==== STUDY TEXT
It generates most of its revenue by charging upstream extraction companies and downstream refining companies "tolls" to use its pipelines. That business model is resistant to volatile commodity prices because those companies need those resources to keep flowing through its pipelines. Energy Transfer also acquired several of its industry peers over the past five years, and it's expanding its smaller business of liquefied natural gas exports to serve more overseas customers.
That stable business model enables it to generate steady profits and pay high distributions. In 2024, it paid $4.39 billion in total distributions, easily covered by its annualized distributable cash FLOW (DCF) of $8.36 billion. It currently pays a high forward yield of 7.6%.
From 2019 to 2024, its adjusted earnings before interest, taxes, depreciation, and amortization (EBITDA) grew at a compound annual growth rate (CAGR) of 7% -- even as the pandemic, inflation, high interest rates, and geopolitical conflicts rattled the markets. From 2024 to 2027, analysts expect its adjusted EBITDA to rise at a CAGR of 5%. That's a rock-solid growth trajectory for a stock that trades at just eight times this year's adjusted EBITDA.
2. Verizon
Verizon, one of America's biggest telecom companies, serves 146.1 million wireless customers. But over the past few years, it struggled to consistently gain new wireless subscribers as its competitors ramped up their aggressive promotions and bundling strategies. The ongoing decline of its business wireline segment exacerbated that pressure.
That's why Verizon's stock slumped 25% over the past five years. But after that decline, it looks dirt cheap at 6.5 times this year's adjusted EBITDA. It also pays a hefty forward yield of 6%, while its low payout ratio of 63% gives it plenty of room for future dividend increases.
========
_SET OF TASKS_:
a) Using the passage on Energy Transfer and Verizon, explain why Energy Transfer's business model resists volatile commodity prices. Answer in one to three sentences.
b) Answer these questions from the passage on Energy Transfer and Verizon:
(i) How much did Energy Transfer pay in total distributions in 2024?
(ii) How many wireless customers does Verizon serve?
(iii) What is Verizon's payout ratio?
c) Write out the portion of the passage on Energy Transfer and Verizon between "That's why Verizon's" and "future dividend increases.", inclusive.
==== DATA LISTING
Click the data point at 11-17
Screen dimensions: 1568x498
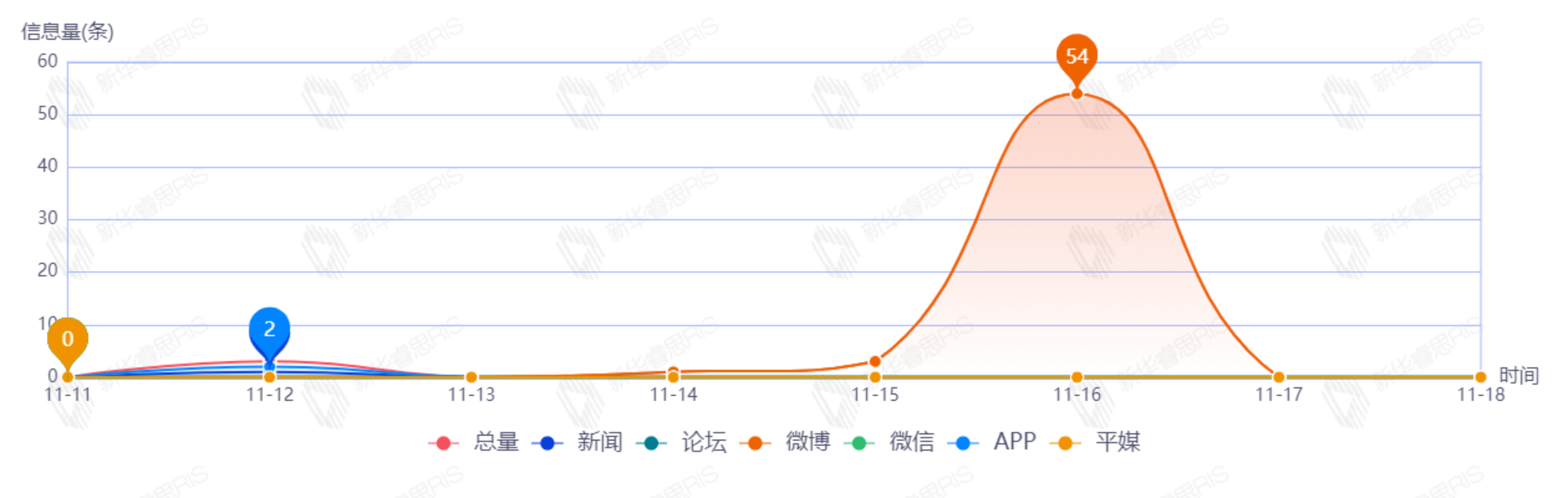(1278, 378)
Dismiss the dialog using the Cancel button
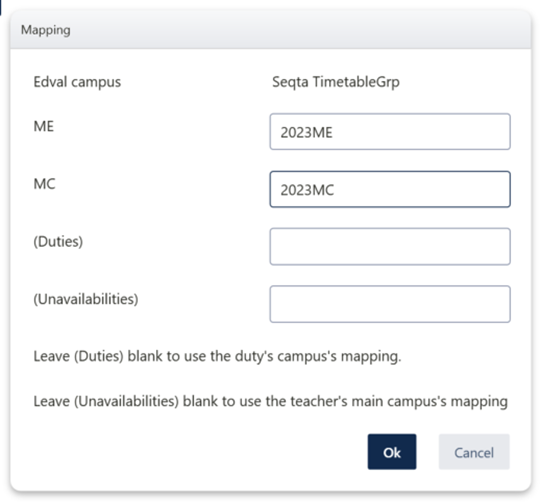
========
==== DATA LISTING
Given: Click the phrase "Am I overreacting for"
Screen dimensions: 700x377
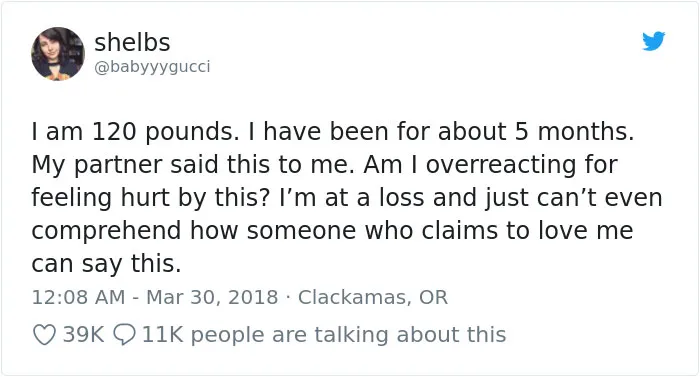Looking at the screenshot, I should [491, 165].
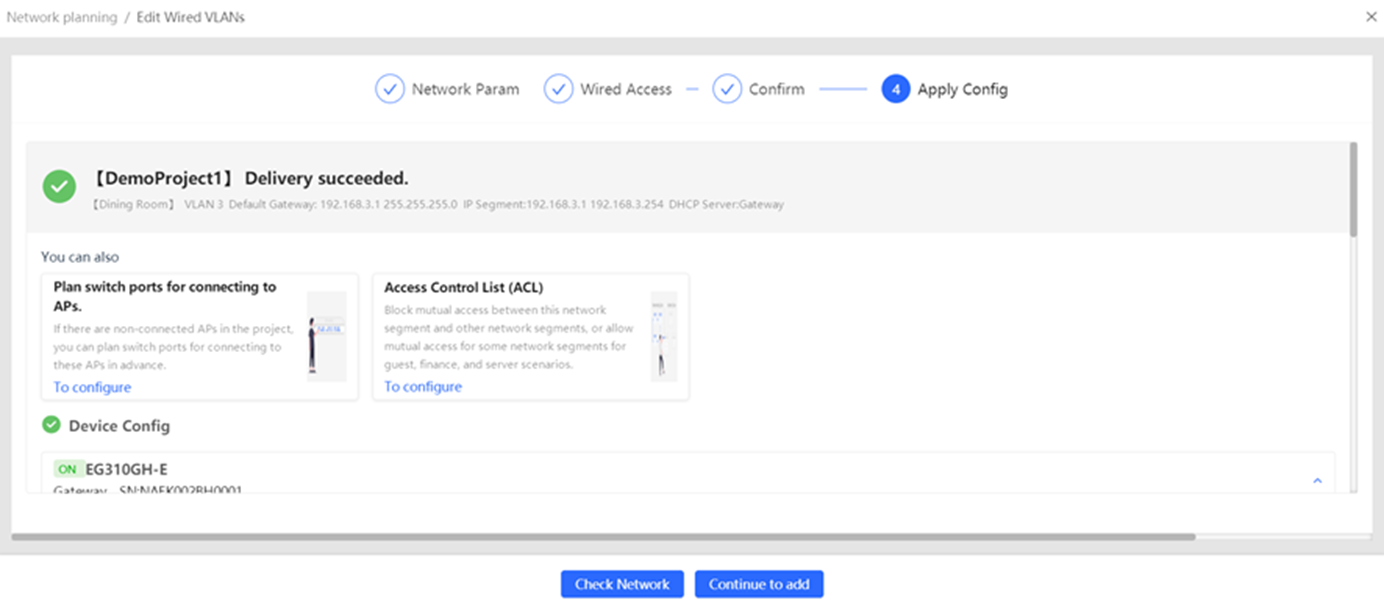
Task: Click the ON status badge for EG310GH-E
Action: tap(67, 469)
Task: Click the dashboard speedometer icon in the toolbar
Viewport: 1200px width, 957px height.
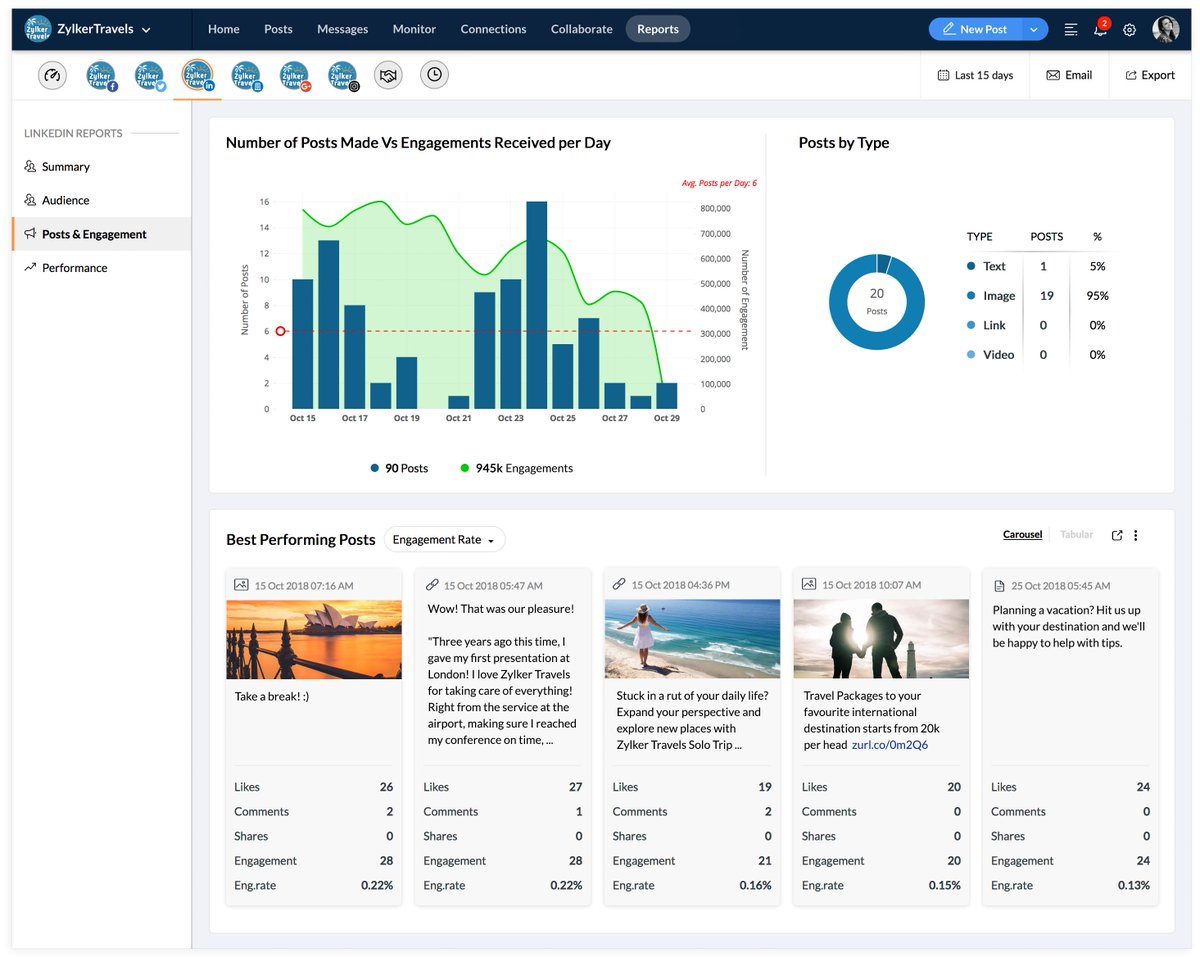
========
_RESPONSES FOR EACH TASK_:
a) Energy Transfer earns most of its revenue by charging upstream extraction companies and downstream refining companies "tolls" to use its pipelines. That model resists volatile commodity prices because those companies need their resources to keep flowing through Energy Transfer's pipelines.

b)
(i) $4.39 billion
(ii) 146.1 million
(iii) 63%

c)
That's why Verizon's stock slumped 25% over the past five years. But after that decline, it looks dirt cheap at 6.5 times this year's adjusted EBITDA. It also pays a hefty forward yield of 6%, while its low payout ratio of 63% gives it plenty of room for future dividend increases.